Tecnicamente, há acertos que só servem para reforçar a injustiça: se a fotografia às vezes oferece quadros de grande contraste e a direção de arte tenta imprimir uma unidade simbólica entre as duas casas, mas tudo isso fica refém do tom autorreferente. Ou seja, a técnica existe, mas não para contar; existe para enfeitar. Quando a forma deixa de ser instrumento para virar vitrine, perde autoridade moral: assistir a Aos Pedaços é ver esforço técnico transformado em verniz sobre uma narrativa que não sustenta o próprio peso. A trilha, os planos fixos, o gosto por sombras e sombras sobre sombras — tudo isso vira máscara, e a máscara aqui é desconfortavelmente impermeável à verdade dramática. 
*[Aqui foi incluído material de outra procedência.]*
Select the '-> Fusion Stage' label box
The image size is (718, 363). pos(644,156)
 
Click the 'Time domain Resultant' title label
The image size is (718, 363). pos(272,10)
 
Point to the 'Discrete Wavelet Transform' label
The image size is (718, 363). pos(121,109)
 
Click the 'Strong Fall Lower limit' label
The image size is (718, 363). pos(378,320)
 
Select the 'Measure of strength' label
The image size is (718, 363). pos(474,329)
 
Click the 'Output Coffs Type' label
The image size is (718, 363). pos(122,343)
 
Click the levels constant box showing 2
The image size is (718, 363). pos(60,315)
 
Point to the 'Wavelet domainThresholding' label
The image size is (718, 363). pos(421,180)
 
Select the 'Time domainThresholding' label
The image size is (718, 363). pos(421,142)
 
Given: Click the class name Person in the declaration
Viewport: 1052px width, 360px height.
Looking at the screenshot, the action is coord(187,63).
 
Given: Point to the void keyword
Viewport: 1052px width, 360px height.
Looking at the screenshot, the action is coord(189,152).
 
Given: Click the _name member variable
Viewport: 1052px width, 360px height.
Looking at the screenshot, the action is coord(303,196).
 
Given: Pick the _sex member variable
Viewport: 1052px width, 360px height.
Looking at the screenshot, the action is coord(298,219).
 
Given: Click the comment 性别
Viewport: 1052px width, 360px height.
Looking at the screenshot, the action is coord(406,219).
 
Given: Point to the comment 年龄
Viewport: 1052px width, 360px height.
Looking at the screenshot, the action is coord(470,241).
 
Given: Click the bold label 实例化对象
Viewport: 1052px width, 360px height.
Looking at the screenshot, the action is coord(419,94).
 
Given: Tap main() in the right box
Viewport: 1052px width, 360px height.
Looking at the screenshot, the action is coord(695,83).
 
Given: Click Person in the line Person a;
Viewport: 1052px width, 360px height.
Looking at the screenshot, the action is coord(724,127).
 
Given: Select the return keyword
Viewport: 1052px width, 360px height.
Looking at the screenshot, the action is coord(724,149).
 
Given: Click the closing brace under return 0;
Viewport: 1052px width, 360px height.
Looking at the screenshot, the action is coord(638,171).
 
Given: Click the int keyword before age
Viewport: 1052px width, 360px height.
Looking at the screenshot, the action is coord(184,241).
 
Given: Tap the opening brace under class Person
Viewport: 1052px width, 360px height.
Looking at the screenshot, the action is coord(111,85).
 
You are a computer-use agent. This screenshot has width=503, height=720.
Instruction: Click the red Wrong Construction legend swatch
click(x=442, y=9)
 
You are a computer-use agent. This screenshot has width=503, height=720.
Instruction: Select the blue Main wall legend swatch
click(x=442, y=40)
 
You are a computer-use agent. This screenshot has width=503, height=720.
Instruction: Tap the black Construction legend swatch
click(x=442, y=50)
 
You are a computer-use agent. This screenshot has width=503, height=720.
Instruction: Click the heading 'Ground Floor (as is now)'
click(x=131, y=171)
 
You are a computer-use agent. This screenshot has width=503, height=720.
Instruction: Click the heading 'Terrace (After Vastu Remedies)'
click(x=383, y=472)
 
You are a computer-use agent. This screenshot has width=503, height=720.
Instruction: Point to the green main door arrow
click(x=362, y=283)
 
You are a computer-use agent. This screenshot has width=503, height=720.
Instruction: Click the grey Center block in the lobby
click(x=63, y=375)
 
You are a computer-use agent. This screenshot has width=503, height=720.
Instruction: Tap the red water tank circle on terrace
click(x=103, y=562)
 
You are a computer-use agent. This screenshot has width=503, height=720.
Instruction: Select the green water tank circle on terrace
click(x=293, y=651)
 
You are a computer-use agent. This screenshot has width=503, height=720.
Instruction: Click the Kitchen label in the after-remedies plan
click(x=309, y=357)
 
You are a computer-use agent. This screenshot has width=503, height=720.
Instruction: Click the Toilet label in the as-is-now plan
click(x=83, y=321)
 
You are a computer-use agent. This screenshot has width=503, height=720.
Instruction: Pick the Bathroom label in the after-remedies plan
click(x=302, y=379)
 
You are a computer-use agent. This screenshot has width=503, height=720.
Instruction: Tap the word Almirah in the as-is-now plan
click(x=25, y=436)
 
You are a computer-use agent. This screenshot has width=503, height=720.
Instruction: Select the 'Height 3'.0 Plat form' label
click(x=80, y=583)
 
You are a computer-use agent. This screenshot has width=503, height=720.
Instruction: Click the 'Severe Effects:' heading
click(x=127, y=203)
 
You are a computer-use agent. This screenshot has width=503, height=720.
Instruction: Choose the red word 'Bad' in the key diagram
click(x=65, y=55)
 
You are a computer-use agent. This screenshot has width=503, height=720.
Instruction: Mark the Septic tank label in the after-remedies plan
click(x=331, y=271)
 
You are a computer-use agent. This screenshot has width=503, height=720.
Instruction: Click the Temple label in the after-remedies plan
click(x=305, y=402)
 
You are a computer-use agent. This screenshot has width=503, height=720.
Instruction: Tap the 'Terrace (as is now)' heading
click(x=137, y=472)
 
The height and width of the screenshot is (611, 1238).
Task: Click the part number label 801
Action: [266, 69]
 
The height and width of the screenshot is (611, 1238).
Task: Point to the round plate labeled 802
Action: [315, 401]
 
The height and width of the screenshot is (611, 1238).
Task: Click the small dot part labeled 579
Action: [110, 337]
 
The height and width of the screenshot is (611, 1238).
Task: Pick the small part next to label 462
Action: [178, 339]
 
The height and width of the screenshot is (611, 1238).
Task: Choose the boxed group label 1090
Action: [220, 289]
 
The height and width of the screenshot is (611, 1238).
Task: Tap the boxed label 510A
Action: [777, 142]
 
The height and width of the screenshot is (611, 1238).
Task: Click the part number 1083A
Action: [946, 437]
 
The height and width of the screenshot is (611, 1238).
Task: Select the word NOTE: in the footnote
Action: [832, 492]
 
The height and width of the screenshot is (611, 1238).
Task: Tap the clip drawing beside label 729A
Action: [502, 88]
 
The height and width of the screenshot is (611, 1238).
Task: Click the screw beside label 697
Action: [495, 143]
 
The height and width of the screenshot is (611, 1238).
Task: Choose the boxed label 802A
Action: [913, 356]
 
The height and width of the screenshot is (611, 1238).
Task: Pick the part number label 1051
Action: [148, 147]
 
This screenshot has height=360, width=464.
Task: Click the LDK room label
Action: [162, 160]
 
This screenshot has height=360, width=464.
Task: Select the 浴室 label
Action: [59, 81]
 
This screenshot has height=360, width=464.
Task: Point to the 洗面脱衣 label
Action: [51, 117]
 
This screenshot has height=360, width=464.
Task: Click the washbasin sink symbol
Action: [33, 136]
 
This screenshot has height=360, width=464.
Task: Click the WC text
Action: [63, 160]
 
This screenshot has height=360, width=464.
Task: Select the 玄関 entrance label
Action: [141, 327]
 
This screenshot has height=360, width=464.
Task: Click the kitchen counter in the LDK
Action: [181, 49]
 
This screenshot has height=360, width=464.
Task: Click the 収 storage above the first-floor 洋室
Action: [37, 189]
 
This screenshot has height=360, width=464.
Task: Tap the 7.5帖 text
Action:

O ritmo é outra falha monumental: o filme se arrasta, enuncia e repete. Em vez de usar o tempo para criar escalada de tensão, Guerra e os roteiristas parecem contentes em prolongar a sensação de redundância até que qualquer expectativa do público se apague por completo. Não se trata apenas de “filme lento” — existe diferença entre paciência narrativa e imobilidade preguiçosa; Aos Pedaços está no segundo lado desse abismo. Cada minuto extra parece uma tentativa de legitimar a obra pelo seu próprio comprimento, como se a duração fosse prova de profundidade. Não é: é tédio revestido de pretensão. 

Quanto às interpretações, prefiro não sequer amenizar: a direção de atores oscila entre a declamação e o vazio. Há momentos em que a atuação soa tão maquinal que rouba da cena qualquer possibilidade de empatia. Julgando estritamente pelo efeito em tela, a expressão corporal e vocal dos protagonistas muitas vezes parece coordenada para transmitir "significado", mas sem a alma necessária para que esse significado exista como experiência. Isso é particularmente irritante num filme que se vende como íntimo e febril: se tudo é interior, por que nada interioriza de verdade? O descompasso entre intenção e execução aqui é simplesmente assombroso.

Por fim, resta a questão do propósito: para quem foi feito Aos Pedaços? Para festivais, para um público que celebra o jogo formal pela sua própria existência, ou para espectadores que buscam envolvimento? Se a intenção era provocar, o filme acaba provocando apenas a sensação de perda de tempo. Se a intenção era incomodar, nos incomoda pela frustração e pelo sentimento de que o cinema foi usado como câmara de eco para egos. E no balanço final, a obra não sustenta nem a estética que promove, nem o discurso que investe — resta apenas uma sucessão de artifícios cansativos que tornam a experiência estafante, irritante e, acima de tudo, inútil.

Em suma: Aos Pedaços não é apenas um filme ruim; é uma operação estética que transforma a audácia em tédio, a subjetividade em desculpa e o cinema em teatro filmado sem compromisso com a verdade emotiva. Sai-se da sala com a sensação de ter testemunhado um esforço longo e vão, um espetáculo onde o vazio se traveste de profundidade. Não há aqui redenção formal nem moral: só resta o desconforto de assistir a um filme que podia, e deveria, ter ficado apenas no rascunho.